Sono stati gli anni forse più incompresi della nostra storia recente, non solo dell’arte. Eppure molto ci resta di quel decennio tanto vituperato. Ne abbiamo parlato con Edoardo Di Mauro, fresco di un progetto espositivo che ci racconta “un’altra storia”.
Cosa sono stati gli anni ‘80?
Gli anni ‘80 rappresentano la volontà di una generazione di riscoprire la forza della propria dimensione individuale, dopo il collettivismo talvolta forzato degli anni ‘70. Dal 1984, anno in cui compare sulla scena il Nuovo Futurismo, l’arte giovane, pur continuando a praticare la pittura, allargava il suo interesse a un più ampio eclettismo formale, vogliosa di rinnovare, pur rispettosa della lezione dell’avanguardia novecentesca, ambiti quali l’installazione, la fotografia, il video. L’atteggiamento era consapevole ma anche ludico e disincantato, calato all’interno di una dimensione postmoderna in cui l’orizzonte del futuro cominciava a farsi incerto.
Come ci hanno traghettato al decennio successivo?
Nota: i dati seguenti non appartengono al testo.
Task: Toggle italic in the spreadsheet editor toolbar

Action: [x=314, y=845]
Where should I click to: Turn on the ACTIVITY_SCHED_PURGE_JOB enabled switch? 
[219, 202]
Gli anni ‘80 sono il fondamentale punto di avvio di una narrazione che si estende al decennio successivo e fino ai giorni nostri, in cui si evidenziano grandi tratti di continuità, come ho voluto sottolineare nelle tre mostre di questo autunno Un’altra storia. Arte italiana dagli anni Ottanta agli anni Zero, che si sono poste nella scia di una serie di eventi analoghi da me curati nel corso degli anni, come Va’ Pensiero. Arte Italiana 1984/1996 (alla GAM di Torino nel 1997), e Una Babele Postmoderna (nel 2002 a Parma).
Ma perché è necessario raccontare, come dice il titolo del tuo progetto, “un’altra storia”?
È necessario per fornire una visione di quanto è accaduto diversa da quella che ci è stata imposta. Il tutto dimostra come si possano assemblare rassegne importanti senza attingere al serbatoio dei soliti noti. Il mio sforzo, con questa e altre iniziative, è poi in qualche modo anche didattico: cerco di far capire alla generazione più giovane, quella dei trentenni, che l’arte italiana non parte dagli anni ‘90, come mi pare di intuire leggendo nei commenti dei siti di arte o nei social network.
Su molti degli artisti di quegli anni è però calato il silenzio. Nel saggio in catalogo parli di un vero e proprio gap della critica, che ha compromesso il lavoro degli artisti che erano giovani negli anni ‘80…
Mi fa arrabbiare che certe scelte siano state imposte da una parte del sistema assai potente ma minoritaria, su cui ha pesato l’incapacità di fare fronte comune. La maggioranza dell’arte italiana è quella che io cerco di rappresentare, e prova ne è il grande consenso suscitato da questa proposta, non solo mediatico. Alla fine degli anni ‘80, ad onta di un panorama della giovane arte vivace e di qualità, le due grandi correnti (l’Arte Povera, al tempo in piena rivalutazione, e la Transavanguardia, in temporaneo calo di quotazione) si allearono per sbarrare la strada alle situazioni nuove, insieme all’editoria e a buona parte del collezionismo.
Non è eccessiva questa ricostruzione?
Le voci indipendenti della giovane critica che non si adeguarono al diktat vennero emarginate, e io fui uno dei principali bersagli. La situazione degenerò nel decennio successivo, con l’imposizione di un’arte omaggiante il dettato dell’international style e del politicamente corretto, capace di proporre uno stile magari patinato e gradevole, ma privo di contenuti, passione e riflessione interiore. Per tutti gli altri scattò una sorta di censura, che negli Anni Zero è stata arginata dal web e dalle riviste online, come Exibart prima e Artribune poi.
Ma Un’altra storia non rischia di ricostruire le vicende di coloro che la storia dell’arte ha deciso di collocare ormai come seconde linee?
Questo è un problema che non mi riguarda e non mi ha mai riguardato. Se molti avessero fatto come me, invece di vendersi per un piatto di lenticchie costituito da una esangue visibilità, le cose sarebbero state molto diverse. Ho scelto di esercitare questa professione per costruire progetti, non per limitarmi al ruolo di quelli che Bonito Oliva chiama i “filippini dell’arte”. La mia è una rassegna in cui sono presenti molti artisti di solido curriculum, come Gianantonio Abate, Ernesto Jannini, Pierluigi Pusole e Plumcake, che nel 1990 avevano partecipato ad Aperto, alla Biennale di Venezia, curata da Renato Barilli. Fu l’ultima occasione in cui l’arte giovane italiana venne, in quella manifestazione, adeguatamente rappresentata. Negli Anni Zero è iniziato fortunatamente un processo di rivalutazione di quelle esperienze. L’arte è un giudice severo ma flemmatico. È necessario proseguire la battaglia, con la consapevolezza che questo, prima o poi, sarà premiato.